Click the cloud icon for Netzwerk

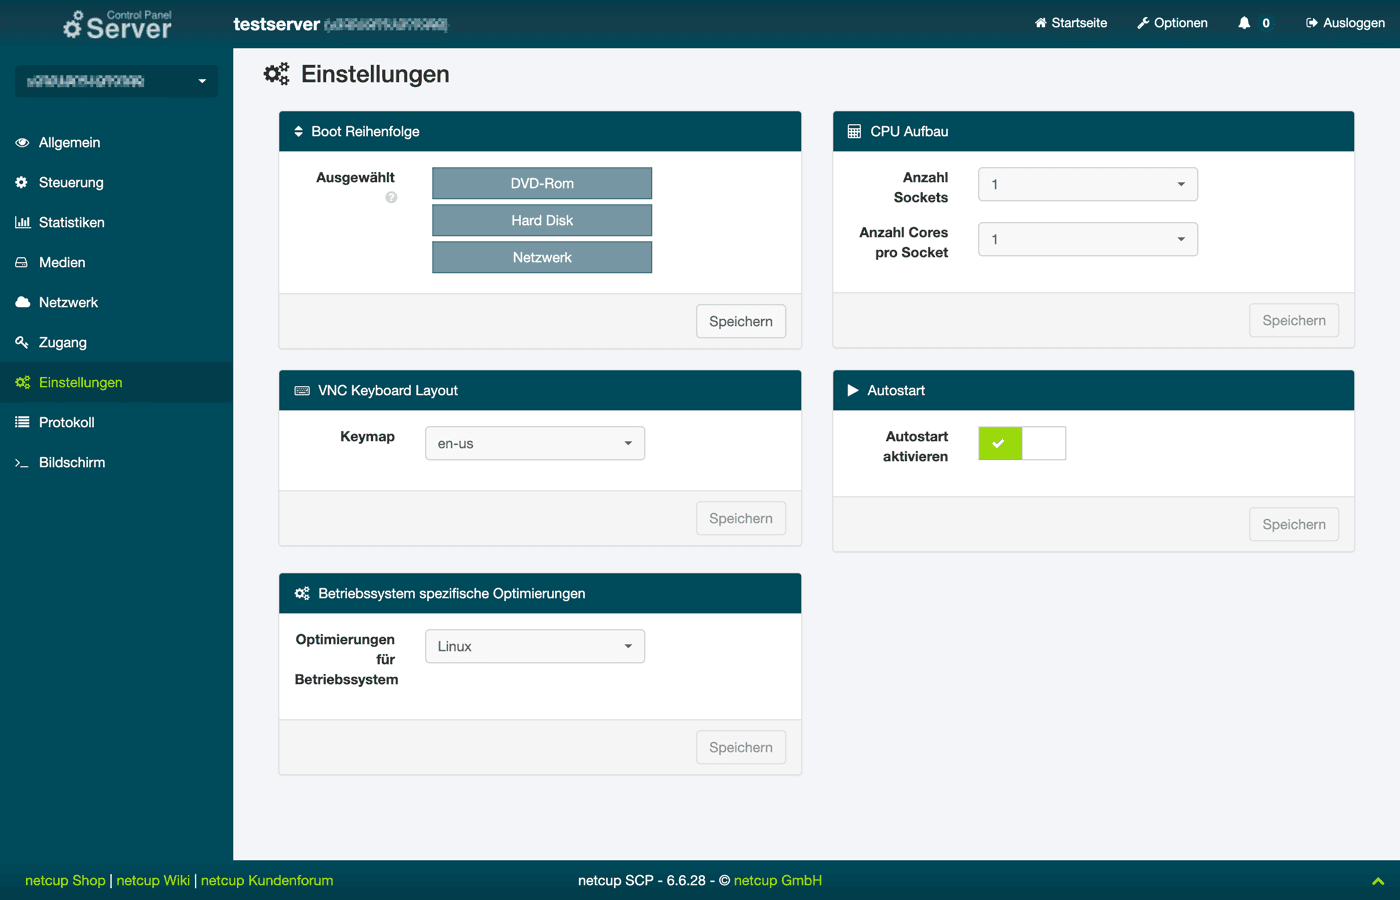[22, 302]
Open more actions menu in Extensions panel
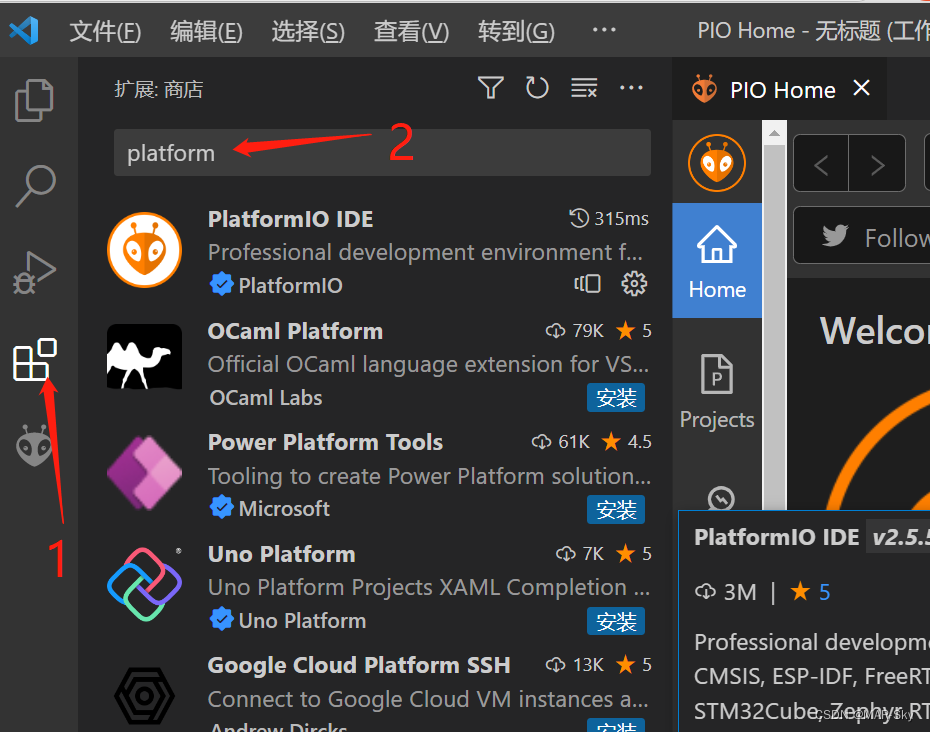Screen dimensions: 930x732 [631, 88]
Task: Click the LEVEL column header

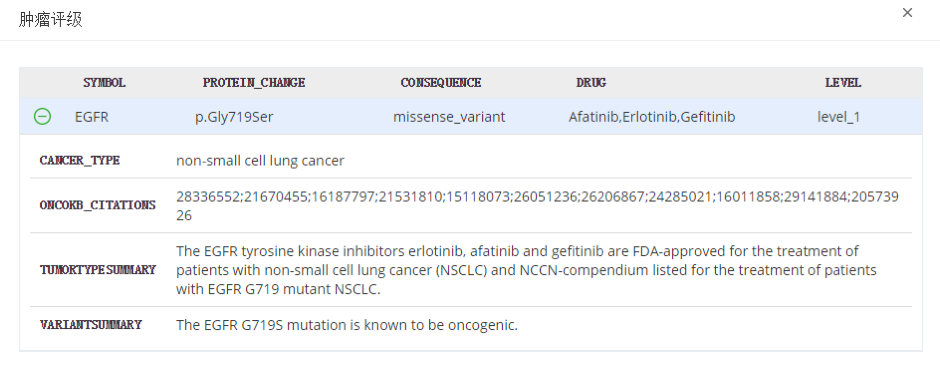Action: (x=843, y=83)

*WHAT YOU WILL DO*
One exact copy of the data, no pictures: write it out line for line.

*OUTPUT FOR THIS EXERCISE*
Click the cloud icon for Netzwerk

[22, 302]
Open more actions menu in Extensions panel
Screen dimensions: 930x732 [631, 88]
Task: Click the LEVEL column header

Action: (x=843, y=83)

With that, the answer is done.